专栏首页专知【论文推荐】最新6篇图像描述生成相关论文—语言为枢纽、细粒度、生成器、注意力机制、策略梯度优化、判别性目标

【论文推荐】最新6篇图像描述生成相关论文—语言为枢纽、细粒度、生成器、注意力机制、策略梯度优化、判别性目标

【导读】专知内容组整理了最近六篇图像描述生成(Image Caption)相关文章,为大家进行介绍,欢迎查看!

1. Unpaired Image Captioning by Language Pivoting(以语言为枢纽生成不成对图像的描述)


作者:Jiuxiang Gu,Shafiq Joty,Jianfei Cai,Gang Wang

机构:Alibaba AI Labs,Nanyang Technological University

摘要:Image captioning is a multimodal task involving computer vision and natural language processing, where the goal is to learn a mapping from the image to its natural language description. In general, the mapping function is learned from a training set of image-caption pairs. However, for some language, large scale image-caption paired corpus might not be available. We present an approach to this unpaired image captioning problem by language pivoting. Our method can effectively capture the characteristics of an image captioner from the pivot language (Chinese) and align it to the target language (English) using another pivot-target (Chinese-English) parallel corpus. We evaluate our method on two image-to-English benchmark datasets: MSCOCO and Flickr30K. Quantitative comparisons against several baseline approaches demonstrate the effectiveness of our method.

期刊:arXiv, 2018年3月15日

网址

http://www.zhuanzhi.ai/document/6a166b05007d9eaf77d591039f9bf5a4

2. Stack-Captioning: Coarse-to-Fine Learning for Image Captioning(堆叠Captioning:对图像描述进行由粗粒度到细粒度的学习)

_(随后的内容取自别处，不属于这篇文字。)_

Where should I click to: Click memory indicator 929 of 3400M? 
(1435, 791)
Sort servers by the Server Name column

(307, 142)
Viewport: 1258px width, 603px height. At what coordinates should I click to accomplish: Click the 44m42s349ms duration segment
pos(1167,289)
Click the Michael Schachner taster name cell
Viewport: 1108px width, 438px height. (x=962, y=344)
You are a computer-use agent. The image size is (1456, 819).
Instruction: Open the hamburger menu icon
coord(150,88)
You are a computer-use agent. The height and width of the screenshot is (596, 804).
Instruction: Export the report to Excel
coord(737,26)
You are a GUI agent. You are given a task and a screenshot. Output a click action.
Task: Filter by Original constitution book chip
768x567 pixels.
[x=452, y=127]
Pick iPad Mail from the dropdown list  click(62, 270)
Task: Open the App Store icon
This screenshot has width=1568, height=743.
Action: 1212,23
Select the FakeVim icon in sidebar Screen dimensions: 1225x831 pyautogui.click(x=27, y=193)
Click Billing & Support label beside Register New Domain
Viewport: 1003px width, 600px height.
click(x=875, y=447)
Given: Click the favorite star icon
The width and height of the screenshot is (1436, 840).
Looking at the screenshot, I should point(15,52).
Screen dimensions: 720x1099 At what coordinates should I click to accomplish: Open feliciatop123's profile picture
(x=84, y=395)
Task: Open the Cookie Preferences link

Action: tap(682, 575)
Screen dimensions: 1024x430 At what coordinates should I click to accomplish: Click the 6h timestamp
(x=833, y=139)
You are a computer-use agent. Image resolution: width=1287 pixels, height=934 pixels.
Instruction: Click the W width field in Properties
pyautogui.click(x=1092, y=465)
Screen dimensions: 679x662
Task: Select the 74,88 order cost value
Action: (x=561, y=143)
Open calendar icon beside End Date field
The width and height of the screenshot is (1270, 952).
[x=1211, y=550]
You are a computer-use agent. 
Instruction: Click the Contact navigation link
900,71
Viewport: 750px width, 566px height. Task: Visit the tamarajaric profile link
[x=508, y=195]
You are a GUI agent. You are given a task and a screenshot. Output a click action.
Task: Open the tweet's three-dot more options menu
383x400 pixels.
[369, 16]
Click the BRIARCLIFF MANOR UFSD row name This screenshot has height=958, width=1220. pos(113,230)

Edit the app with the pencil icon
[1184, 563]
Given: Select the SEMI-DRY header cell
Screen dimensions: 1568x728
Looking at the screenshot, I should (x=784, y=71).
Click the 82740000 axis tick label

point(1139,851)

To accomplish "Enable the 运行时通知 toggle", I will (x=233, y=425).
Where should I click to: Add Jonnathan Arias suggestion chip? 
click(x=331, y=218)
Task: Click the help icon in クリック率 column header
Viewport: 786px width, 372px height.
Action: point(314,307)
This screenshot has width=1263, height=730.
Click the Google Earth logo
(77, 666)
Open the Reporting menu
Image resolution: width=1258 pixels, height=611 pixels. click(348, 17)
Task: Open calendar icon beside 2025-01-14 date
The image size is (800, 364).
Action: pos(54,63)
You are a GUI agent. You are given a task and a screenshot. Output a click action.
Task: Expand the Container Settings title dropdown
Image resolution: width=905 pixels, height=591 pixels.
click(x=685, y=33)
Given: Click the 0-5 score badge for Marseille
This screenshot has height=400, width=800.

作者:Jiuxiang Gu,Jianfei Cai,Gang Wang,Tsuhan Chen

机构:Nanyang Technological University,Alibaba AI Labs

摘要:The existing image captioning approaches typically train a one-stage sentence decoder, which is difficult to generate rich fine-grained descriptions. On the other hand, multi-stage image caption model is hard to train due to the vanishing gradient problem. In this paper, we propose a coarse-to-fine multi-stage prediction framework for image captioning, composed of multiple decoders each of which operates on the output of the previous stage, producing increasingly refined image descriptions. Our proposed learning approach addresses the difficulty of vanishing gradients during training by providing a learning objective function that enforces intermediate supervisions. Particularly, we optimize our model with a reinforcement learning approach which utilizes the output of each intermediate decoder's test-time inference algorithm as well as the output of its preceding decoder to normalize the rewards, which simultaneously solves the well-known exposure bias problem and the loss-evaluation mismatch problem. We extensively evaluate the proposed approach on MSCOCO and show that our approach can achieve the state-of-the-art performance.

期刊:arXiv, 2018年3月14日

网址

http://www.zhuanzhi.ai/document/260417b90f37d62c8c7fa1b70ef1dcd4

3. Where to put the Image inan Image Caption Generator(在图片标题生成器中放置图像的位置)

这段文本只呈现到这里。